» Task item
Would you please copy the part of the material below that opens with the line containing "Shop (47, 2054)" and closes with the line containing "Rinker (150, 476)"? Copy it exactly, and only it.

» Data records
---

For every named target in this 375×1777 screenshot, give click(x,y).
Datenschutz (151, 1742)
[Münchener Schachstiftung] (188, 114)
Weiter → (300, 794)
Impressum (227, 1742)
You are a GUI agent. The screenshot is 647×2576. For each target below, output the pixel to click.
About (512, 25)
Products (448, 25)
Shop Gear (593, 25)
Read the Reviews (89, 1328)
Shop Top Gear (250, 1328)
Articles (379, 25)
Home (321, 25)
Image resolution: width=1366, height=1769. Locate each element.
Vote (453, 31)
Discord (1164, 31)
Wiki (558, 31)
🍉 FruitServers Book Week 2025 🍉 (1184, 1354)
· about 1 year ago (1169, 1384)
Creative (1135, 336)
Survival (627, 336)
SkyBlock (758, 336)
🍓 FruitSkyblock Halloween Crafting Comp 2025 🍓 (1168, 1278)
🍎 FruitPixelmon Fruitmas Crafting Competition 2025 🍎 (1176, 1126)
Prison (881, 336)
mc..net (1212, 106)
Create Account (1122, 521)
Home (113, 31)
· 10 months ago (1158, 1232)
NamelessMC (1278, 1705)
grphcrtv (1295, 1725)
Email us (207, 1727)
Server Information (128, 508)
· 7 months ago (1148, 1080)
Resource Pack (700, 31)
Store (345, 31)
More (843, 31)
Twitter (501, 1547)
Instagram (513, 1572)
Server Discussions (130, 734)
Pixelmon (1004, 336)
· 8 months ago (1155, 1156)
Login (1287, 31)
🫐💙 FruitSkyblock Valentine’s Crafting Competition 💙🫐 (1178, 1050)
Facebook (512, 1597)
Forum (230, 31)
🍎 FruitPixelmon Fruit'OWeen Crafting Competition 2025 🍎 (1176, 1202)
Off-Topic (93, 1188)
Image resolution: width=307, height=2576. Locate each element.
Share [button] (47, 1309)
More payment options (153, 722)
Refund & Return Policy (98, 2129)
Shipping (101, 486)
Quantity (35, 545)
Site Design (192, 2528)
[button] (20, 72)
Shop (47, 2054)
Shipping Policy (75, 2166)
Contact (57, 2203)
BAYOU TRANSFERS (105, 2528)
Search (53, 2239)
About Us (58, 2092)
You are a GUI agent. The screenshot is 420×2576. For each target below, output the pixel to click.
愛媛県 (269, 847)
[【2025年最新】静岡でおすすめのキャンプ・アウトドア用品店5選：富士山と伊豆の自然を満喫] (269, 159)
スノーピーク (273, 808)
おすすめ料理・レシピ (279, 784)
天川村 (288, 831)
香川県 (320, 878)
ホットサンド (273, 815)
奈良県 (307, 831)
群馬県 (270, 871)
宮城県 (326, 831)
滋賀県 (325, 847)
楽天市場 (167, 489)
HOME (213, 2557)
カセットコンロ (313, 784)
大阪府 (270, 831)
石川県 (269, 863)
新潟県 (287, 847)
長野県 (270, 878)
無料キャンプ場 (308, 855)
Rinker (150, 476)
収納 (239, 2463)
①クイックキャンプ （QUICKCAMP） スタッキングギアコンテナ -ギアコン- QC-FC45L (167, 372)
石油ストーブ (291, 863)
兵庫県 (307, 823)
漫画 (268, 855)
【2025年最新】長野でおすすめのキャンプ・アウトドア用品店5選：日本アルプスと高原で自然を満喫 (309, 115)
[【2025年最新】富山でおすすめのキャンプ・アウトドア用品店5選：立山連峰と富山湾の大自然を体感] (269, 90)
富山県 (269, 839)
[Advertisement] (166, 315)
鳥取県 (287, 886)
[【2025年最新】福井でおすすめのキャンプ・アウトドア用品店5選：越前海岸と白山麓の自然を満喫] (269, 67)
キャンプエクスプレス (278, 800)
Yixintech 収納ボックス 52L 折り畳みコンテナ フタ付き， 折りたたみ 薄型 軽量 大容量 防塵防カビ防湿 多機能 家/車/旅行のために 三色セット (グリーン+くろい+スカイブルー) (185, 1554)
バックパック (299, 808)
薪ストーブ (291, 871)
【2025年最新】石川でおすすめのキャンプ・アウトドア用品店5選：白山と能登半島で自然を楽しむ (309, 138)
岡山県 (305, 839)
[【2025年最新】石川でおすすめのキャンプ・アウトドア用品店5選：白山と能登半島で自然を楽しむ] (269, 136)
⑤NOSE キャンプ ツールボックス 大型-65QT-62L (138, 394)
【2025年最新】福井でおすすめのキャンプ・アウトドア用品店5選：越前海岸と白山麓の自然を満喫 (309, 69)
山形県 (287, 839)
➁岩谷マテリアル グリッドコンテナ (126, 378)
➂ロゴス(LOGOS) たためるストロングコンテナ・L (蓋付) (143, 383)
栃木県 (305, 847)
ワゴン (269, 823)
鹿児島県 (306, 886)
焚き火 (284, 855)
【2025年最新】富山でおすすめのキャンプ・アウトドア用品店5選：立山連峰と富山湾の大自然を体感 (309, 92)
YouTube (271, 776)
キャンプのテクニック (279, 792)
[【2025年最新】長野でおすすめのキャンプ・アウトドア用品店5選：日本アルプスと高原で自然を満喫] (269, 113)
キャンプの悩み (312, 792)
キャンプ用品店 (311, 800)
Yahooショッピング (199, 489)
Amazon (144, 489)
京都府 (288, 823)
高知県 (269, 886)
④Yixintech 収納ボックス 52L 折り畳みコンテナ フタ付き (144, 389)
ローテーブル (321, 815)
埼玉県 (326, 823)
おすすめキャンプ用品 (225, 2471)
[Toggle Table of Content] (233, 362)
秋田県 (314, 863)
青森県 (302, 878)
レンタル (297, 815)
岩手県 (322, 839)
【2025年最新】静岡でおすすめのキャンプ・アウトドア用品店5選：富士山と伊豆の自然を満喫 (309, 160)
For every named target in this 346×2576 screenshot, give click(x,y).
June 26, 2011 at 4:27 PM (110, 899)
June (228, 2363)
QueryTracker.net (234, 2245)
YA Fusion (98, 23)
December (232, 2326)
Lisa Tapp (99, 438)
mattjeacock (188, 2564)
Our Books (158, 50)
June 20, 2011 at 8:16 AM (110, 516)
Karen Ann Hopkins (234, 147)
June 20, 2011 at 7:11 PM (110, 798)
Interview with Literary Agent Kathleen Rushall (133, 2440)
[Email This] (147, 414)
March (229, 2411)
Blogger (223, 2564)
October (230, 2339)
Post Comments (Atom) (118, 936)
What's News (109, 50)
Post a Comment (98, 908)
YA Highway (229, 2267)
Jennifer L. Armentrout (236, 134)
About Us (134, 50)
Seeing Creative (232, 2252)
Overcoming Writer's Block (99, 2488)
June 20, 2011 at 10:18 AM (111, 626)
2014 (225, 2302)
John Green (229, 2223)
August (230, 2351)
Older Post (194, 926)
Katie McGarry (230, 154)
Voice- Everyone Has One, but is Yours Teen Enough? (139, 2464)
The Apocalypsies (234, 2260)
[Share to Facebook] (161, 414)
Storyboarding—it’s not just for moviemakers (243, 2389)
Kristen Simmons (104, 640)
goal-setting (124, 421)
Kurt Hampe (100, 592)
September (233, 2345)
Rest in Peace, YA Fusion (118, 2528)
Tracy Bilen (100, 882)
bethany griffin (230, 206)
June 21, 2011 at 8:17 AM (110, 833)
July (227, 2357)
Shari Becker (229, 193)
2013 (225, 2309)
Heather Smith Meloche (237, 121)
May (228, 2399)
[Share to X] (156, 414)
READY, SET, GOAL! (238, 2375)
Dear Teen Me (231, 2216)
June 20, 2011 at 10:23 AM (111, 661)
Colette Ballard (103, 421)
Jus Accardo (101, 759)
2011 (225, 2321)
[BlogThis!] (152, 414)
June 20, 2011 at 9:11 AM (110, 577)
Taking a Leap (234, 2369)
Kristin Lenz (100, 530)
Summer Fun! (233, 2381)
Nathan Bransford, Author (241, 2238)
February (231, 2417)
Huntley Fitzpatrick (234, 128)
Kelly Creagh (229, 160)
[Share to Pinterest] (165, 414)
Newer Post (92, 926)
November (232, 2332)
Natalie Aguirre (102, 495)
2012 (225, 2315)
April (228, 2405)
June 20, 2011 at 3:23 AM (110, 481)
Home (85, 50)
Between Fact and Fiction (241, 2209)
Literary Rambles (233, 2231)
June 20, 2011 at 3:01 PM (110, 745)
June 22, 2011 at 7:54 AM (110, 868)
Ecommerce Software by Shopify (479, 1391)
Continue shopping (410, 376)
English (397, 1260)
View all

---

» Exercise solution
Shop (47, 2054)
Shipping Policy (75, 2166)
Contact (57, 2203)
BAYOU TRANSFERS (105, 2528)
Search (53, 2239)
About Us (58, 2092)
You are a GUI agent. The screenshot is 420×2576. For each target below, output the pixel to click.
愛媛県 (269, 847)
[【2025年最新】静岡でおすすめのキャンプ・アウトドア用品店5選：富士山と伊豆の自然を満喫] (269, 159)
スノーピーク (273, 808)
おすすめ料理・レシピ (279, 784)
天川村 (288, 831)
香川県 (320, 878)
ホットサンド (273, 815)
奈良県 (307, 831)
群馬県 (270, 871)
宮城県 (326, 831)
滋賀県 (325, 847)
楽天市場 (167, 489)
HOME (213, 2557)
カセットコンロ (313, 784)
大阪府 (270, 831)
石川県 (269, 863)
新潟県 (287, 847)
長野県 (270, 878)
無料キャンプ場 (308, 855)
Rinker (150, 476)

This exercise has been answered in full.